WHAT YOU WILL DO:
Count the lines of data below that include "button". Provide only the number.

INFORMATION GIVEN:
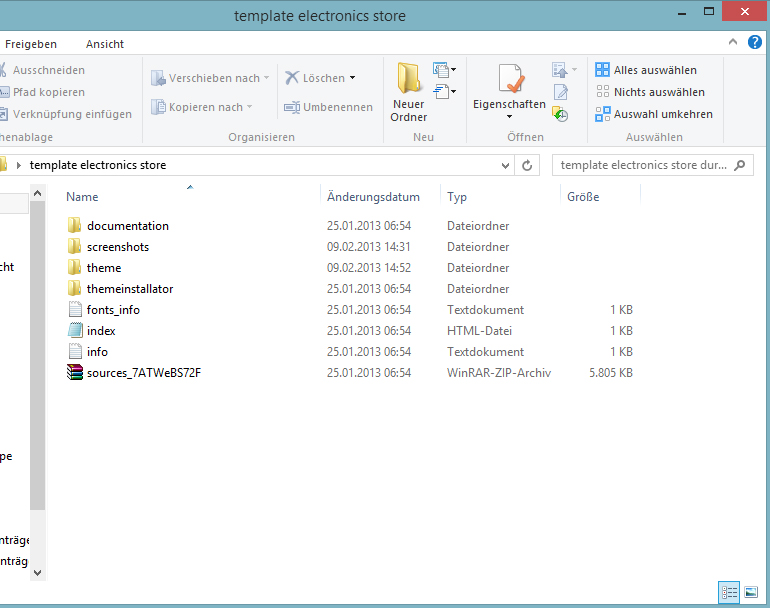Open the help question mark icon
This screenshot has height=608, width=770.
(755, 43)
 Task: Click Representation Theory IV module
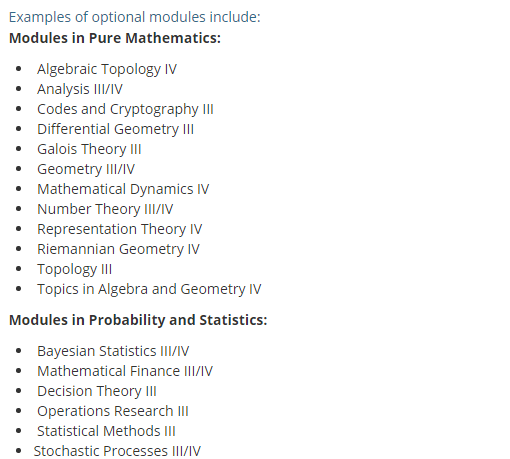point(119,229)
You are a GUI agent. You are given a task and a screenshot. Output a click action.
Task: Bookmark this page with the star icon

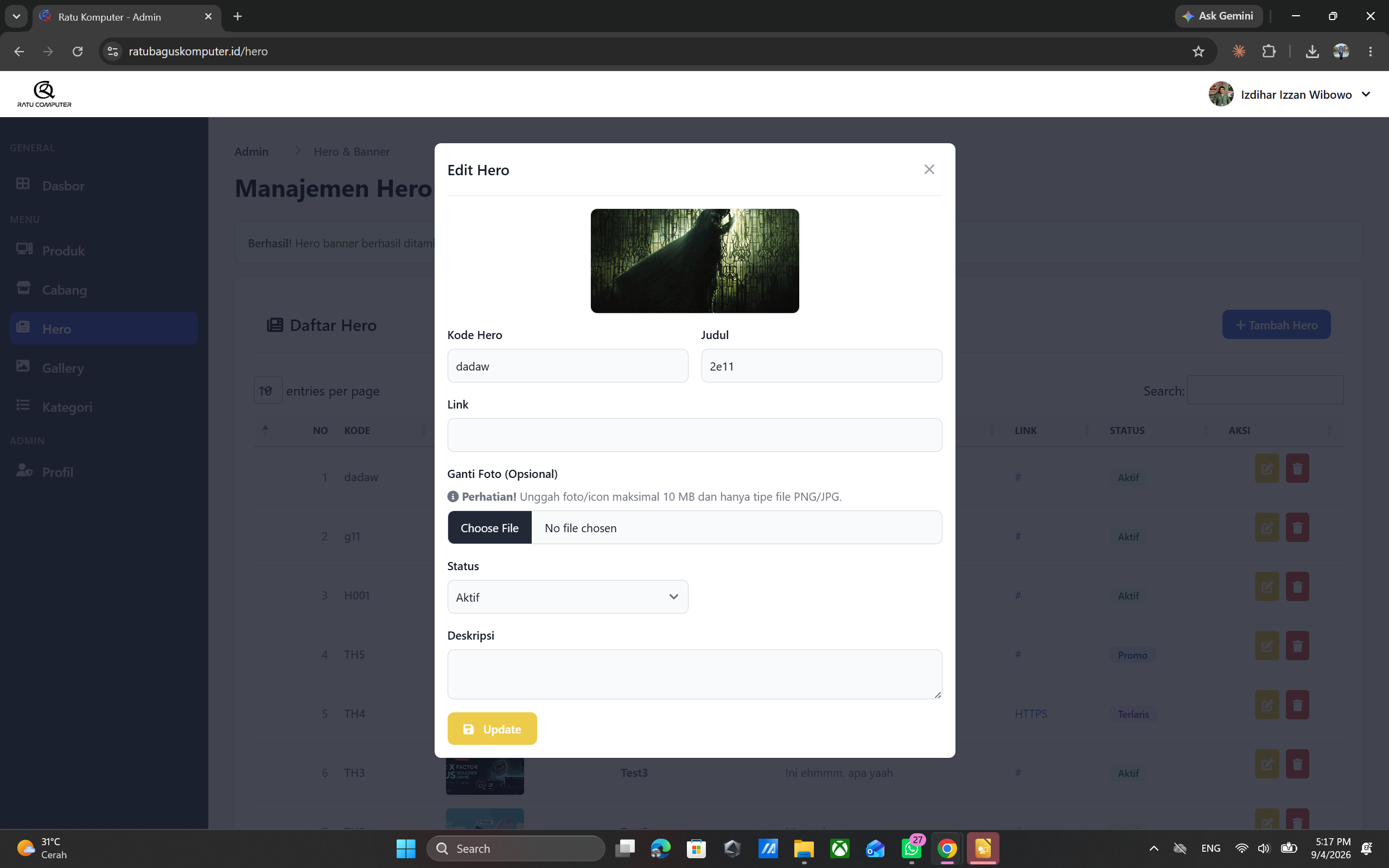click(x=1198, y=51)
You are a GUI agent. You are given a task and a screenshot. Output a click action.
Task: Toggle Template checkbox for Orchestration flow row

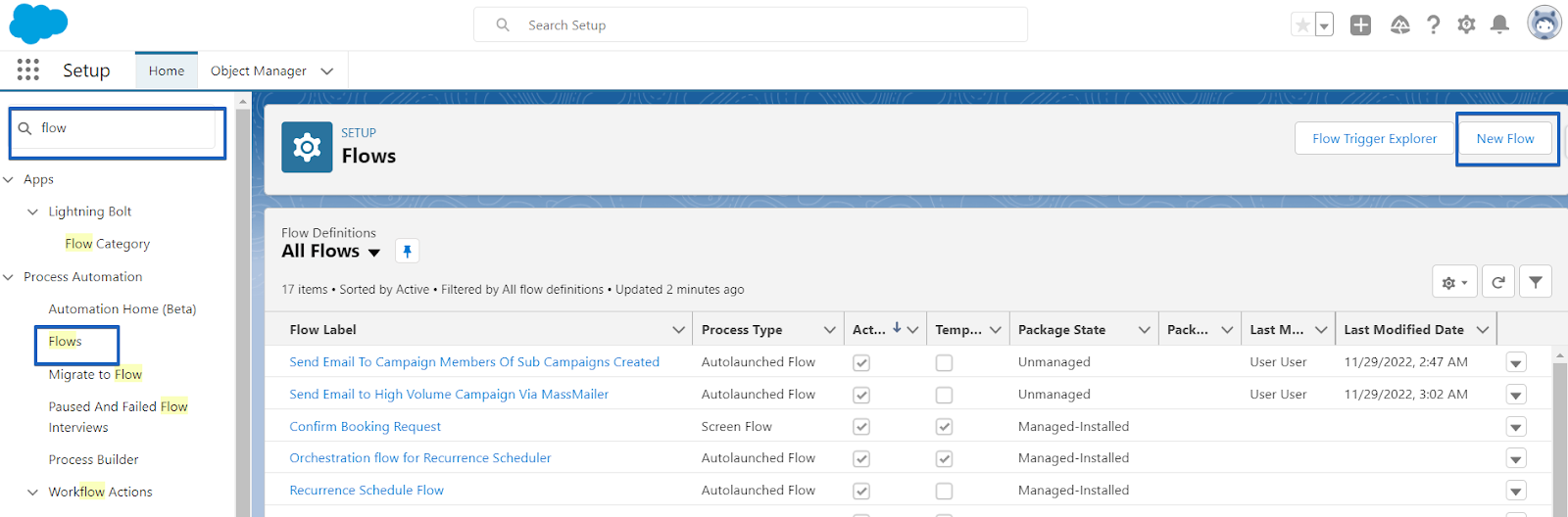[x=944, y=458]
---
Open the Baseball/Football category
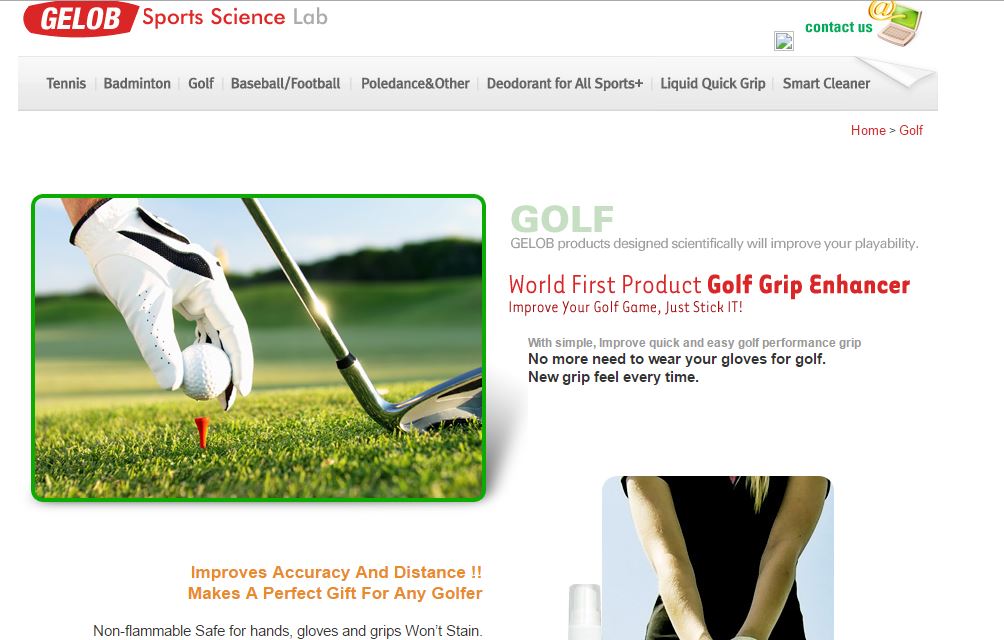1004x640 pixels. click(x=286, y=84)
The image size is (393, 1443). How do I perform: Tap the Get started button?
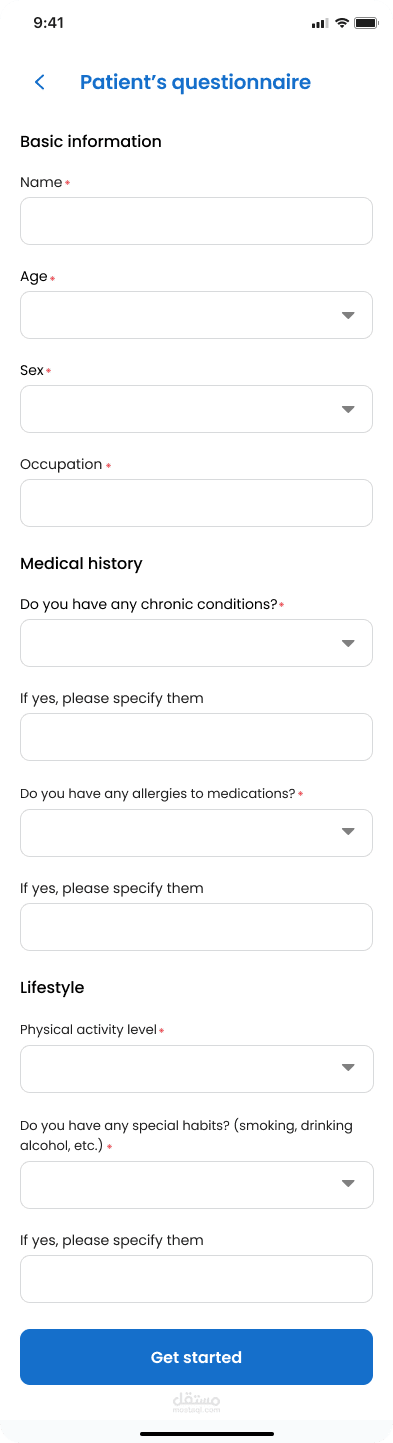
---
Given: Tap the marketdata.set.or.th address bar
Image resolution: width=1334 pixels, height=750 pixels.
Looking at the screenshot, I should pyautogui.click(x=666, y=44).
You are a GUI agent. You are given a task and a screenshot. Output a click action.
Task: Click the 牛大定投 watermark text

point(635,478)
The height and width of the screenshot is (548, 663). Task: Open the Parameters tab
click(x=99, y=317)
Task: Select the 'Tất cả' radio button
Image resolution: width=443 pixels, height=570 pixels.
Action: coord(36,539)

ANSWER BOX:
2